What to produce
When the line containing "This screenshot has width=364, height=294." is found in the data below, copy it and each line after it through the line containing "The width and height of the screenshot is (559, 206).", exactly and with no others.

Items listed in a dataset

────────

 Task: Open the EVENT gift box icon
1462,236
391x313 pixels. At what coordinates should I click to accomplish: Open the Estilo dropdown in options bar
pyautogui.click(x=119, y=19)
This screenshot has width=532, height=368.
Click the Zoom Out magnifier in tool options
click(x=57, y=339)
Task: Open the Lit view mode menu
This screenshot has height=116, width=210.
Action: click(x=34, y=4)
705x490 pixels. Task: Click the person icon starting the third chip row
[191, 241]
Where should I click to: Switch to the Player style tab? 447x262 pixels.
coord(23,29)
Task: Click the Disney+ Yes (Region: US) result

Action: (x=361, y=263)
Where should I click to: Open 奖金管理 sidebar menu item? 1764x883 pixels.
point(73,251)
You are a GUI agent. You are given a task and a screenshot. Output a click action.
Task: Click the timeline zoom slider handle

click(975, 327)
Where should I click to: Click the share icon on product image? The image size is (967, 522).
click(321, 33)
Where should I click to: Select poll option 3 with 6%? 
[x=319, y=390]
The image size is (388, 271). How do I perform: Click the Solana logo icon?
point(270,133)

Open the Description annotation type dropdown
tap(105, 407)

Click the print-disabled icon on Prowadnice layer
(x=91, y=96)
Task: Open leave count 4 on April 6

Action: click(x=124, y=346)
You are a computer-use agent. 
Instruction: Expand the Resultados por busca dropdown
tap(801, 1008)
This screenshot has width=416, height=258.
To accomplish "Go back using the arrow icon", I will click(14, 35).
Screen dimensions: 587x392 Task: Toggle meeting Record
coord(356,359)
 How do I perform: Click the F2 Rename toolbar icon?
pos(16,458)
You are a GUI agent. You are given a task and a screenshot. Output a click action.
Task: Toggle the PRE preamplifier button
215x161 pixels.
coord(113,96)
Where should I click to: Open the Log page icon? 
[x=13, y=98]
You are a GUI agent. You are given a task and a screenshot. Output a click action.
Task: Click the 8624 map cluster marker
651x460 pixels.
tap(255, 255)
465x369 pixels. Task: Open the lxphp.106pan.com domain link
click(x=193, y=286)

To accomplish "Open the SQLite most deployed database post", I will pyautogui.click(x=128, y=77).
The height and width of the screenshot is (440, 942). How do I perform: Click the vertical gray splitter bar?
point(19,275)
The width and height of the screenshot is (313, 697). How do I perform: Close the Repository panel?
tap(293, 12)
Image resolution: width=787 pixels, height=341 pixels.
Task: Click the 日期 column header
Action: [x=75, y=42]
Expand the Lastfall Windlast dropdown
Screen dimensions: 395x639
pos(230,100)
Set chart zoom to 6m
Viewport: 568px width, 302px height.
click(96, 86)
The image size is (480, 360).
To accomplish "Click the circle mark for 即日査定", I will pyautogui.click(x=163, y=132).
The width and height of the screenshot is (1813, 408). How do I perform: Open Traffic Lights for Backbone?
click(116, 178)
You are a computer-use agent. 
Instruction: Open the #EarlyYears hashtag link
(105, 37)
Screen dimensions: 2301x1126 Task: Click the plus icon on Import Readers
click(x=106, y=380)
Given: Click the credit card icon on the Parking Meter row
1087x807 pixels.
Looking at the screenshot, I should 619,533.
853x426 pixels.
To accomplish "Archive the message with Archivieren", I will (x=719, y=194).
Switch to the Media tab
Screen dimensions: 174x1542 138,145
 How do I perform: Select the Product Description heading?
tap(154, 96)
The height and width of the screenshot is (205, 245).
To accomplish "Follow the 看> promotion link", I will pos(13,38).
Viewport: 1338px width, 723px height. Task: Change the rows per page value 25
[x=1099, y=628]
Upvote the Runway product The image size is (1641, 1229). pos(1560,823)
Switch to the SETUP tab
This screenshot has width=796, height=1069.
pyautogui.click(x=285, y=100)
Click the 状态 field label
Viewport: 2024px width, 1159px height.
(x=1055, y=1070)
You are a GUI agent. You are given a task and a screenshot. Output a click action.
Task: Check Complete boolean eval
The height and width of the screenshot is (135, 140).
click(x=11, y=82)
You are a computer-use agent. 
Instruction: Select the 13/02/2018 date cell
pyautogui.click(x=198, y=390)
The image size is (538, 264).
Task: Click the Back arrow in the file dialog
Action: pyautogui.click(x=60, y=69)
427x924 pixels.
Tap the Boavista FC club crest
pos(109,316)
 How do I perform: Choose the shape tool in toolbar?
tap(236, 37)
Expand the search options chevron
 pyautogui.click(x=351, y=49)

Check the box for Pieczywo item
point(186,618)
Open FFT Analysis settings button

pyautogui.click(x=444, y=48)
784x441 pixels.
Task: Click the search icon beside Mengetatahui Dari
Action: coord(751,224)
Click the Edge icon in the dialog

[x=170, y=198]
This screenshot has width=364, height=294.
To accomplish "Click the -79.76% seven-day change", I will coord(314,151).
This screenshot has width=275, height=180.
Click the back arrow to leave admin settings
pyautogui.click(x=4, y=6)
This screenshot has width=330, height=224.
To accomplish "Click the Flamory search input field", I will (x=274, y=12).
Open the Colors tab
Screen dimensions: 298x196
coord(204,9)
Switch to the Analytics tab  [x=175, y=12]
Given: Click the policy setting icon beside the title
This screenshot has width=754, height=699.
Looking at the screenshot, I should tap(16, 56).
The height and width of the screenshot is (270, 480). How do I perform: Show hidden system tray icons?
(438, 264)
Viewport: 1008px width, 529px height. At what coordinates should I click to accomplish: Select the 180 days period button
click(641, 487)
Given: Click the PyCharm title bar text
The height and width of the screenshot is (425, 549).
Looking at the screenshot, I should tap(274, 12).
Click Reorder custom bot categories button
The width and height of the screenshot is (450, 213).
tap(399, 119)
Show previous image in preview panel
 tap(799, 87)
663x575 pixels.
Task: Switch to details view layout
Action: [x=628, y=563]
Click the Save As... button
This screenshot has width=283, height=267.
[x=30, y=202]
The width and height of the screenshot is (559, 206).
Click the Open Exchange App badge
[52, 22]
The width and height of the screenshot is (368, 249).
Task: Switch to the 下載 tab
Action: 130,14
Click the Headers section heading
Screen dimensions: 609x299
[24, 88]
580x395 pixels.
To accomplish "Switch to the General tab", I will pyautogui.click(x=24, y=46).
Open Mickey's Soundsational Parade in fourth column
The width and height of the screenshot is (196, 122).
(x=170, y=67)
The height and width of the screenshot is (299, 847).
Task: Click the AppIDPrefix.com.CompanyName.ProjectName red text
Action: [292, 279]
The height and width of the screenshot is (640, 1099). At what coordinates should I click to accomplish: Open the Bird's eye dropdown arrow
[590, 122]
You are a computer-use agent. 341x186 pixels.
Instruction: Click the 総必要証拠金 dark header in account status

────────

Your response
This screenshot has width=364, height=294.
To accomplish "Click the -79.76% seven-day change", I will coord(314,151).
This screenshot has width=275, height=180.
Click the back arrow to leave admin settings
pyautogui.click(x=4, y=6)
This screenshot has width=330, height=224.
To accomplish "Click the Flamory search input field", I will (x=274, y=12).
Open the Colors tab
Screen dimensions: 298x196
coord(204,9)
Switch to the Analytics tab  [x=175, y=12]
Given: Click the policy setting icon beside the title
This screenshot has width=754, height=699.
Looking at the screenshot, I should tap(16, 56).
The height and width of the screenshot is (270, 480). How do I perform: Show hidden system tray icons?
(438, 264)
Viewport: 1008px width, 529px height. At what coordinates should I click to accomplish: Select the 180 days period button
click(641, 487)
Given: Click the PyCharm title bar text
The height and width of the screenshot is (425, 549).
Looking at the screenshot, I should tap(274, 12).
Click Reorder custom bot categories button
The width and height of the screenshot is (450, 213).
tap(399, 119)
Show previous image in preview panel
 tap(799, 87)
663x575 pixels.
Task: Switch to details view layout
Action: [x=628, y=563]
Click the Save As... button
This screenshot has width=283, height=267.
[x=30, y=202]
The width and height of the screenshot is (559, 206).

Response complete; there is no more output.